Theranos founder Elizabeth Holmes found guilty of fraud

International Desk, Jan 4 (EFE).- Theranos founder Elizabeth Holmes was found guilty of defrauding investors of her blood-testing startup out of hundreds and millions of dollars in a trial that gripped Silicon Valley.

Monday’s verdict sealed the downfall of the young entrepreneur who marketed her health tech startup as a groundbreaking blood testing technology that would use automated devices to provide rapid diagnoses of a range of medical issues from just a few drops of blood.

Homes, 37, was found guilty on four of 11 fraud charges, including three counts of wire fraud and conspiracy to commit wire fraud for deceiving investors over the equipment the biotech company had developed.

“The charges stem from Defendants’ allegedly deceptive representations about their company and its medical testing technology,” the Northern District Court of California said in a statement.

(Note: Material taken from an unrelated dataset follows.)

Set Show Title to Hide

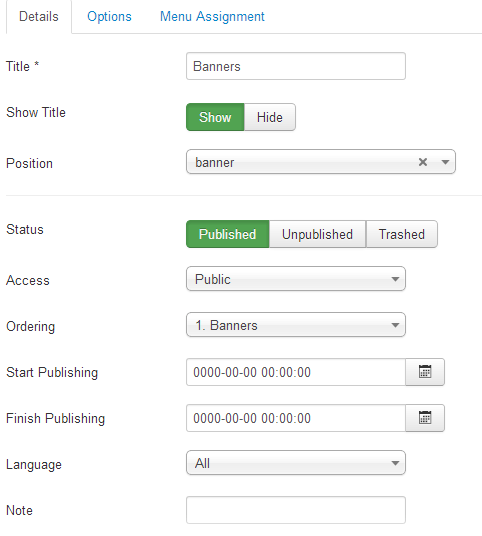click(x=270, y=117)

Each charge could carry a maximum penalty of 20 years in prison and a fine of some $250,000. Holmes could also be ordered to return the money to investors who were scammed.

After seven days of deliberations, the jury, made up of eight men and four women, acquitted Holmes of four other fraud charges, including conspiracy to defraud patients. The jury also failed to reach a joint verdict on three counts of investor fraud.

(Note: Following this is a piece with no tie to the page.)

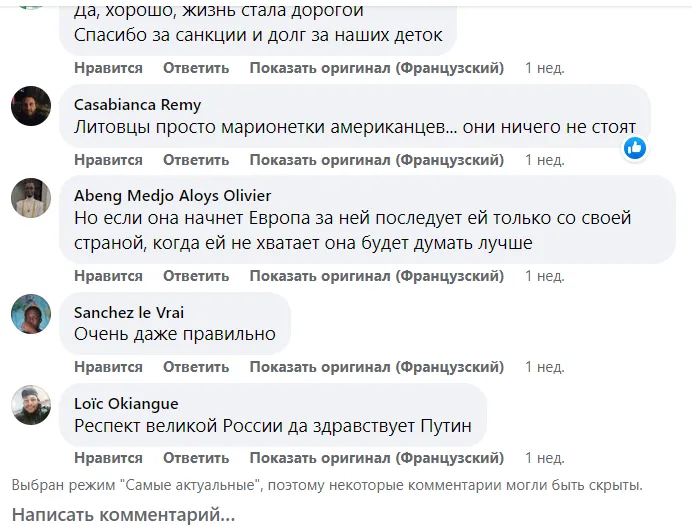
Task: Click Loïc Okiangue's profile picture
Action: point(31,406)
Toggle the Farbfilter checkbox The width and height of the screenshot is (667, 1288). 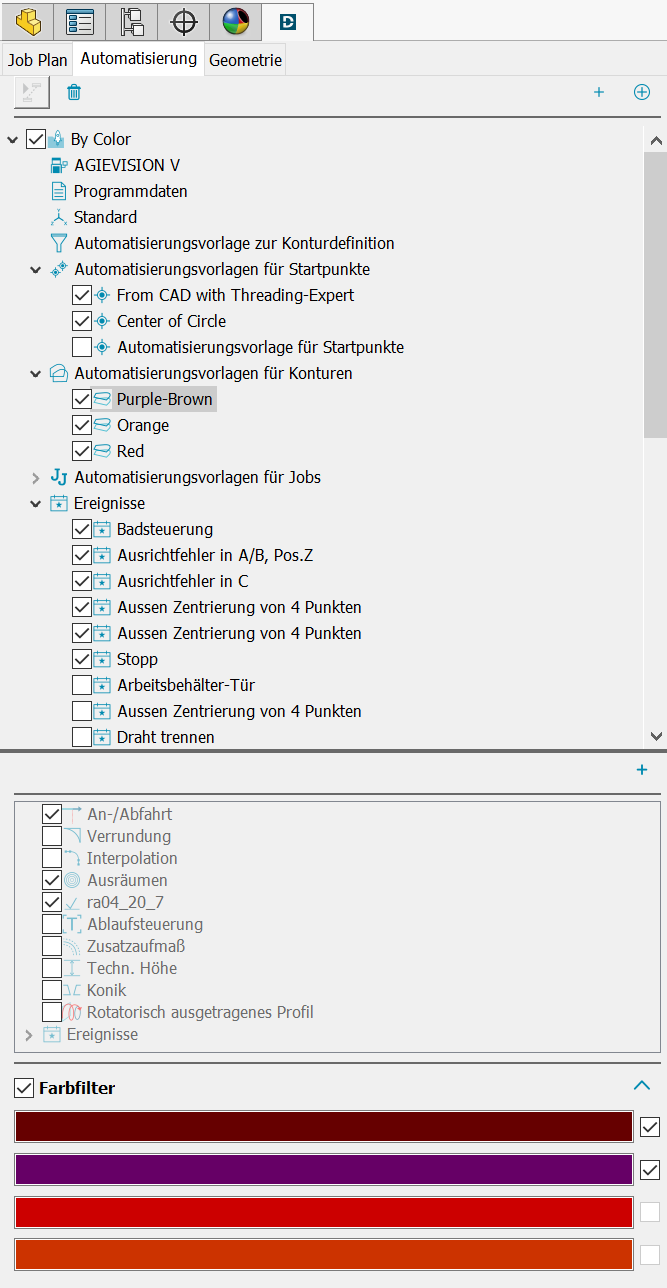[x=24, y=1087]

Holmes launched her biotech firm aged 19 in 2003 after dropping out of Stanford University and shot to fame securing nearly $1 billion in investments for an allegedly cutting-edge device that led the media and tech analysts to draw comparisons between the young executive and other tech superstars like Apple’s Steve Jobs.

Media mogul Rupert Murdoch, former secretary of state Henry Kissinger and the Walton Family, owners of Walmart retail corporation were among the high profile investors who were duped by Holmes’ pitches.

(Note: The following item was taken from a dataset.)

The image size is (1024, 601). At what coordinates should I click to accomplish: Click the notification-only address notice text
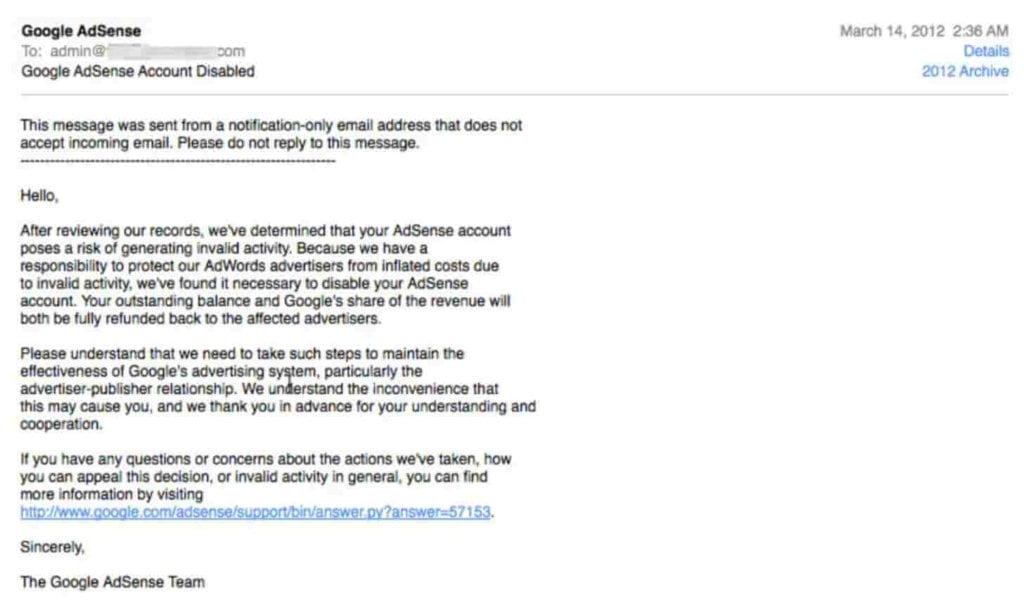[270, 134]
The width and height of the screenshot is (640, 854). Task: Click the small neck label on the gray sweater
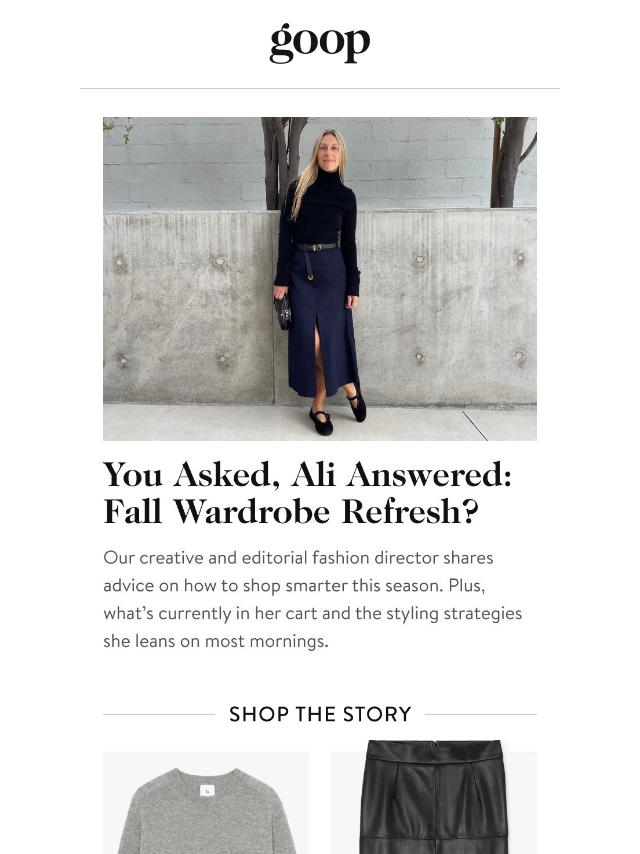coord(207,790)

The Theranos blood testing device was at least a quarter of the price of traditional tests carried out in conventional health settings which prompted the American pharmacy chain Walgreens to partner with the biotech firm to offer the supposedly revolutionary testing gadgets in its California and Arizona stores.

In late 2015, The Wall Street Journal published a series of investigative articles in which the paper questioned the credibility and accuracy of Theranos tests and accused the company of, among other things, diluting patients’ blood samples to increase their volume.

The report led the United States Department of Justice to press charges against Holmes and Ramseh ‘Sunny’ Balwani, former president and chief operating officer of Theranos and Holmes’ former partner, accusing them of misleading investors, doctors and patients.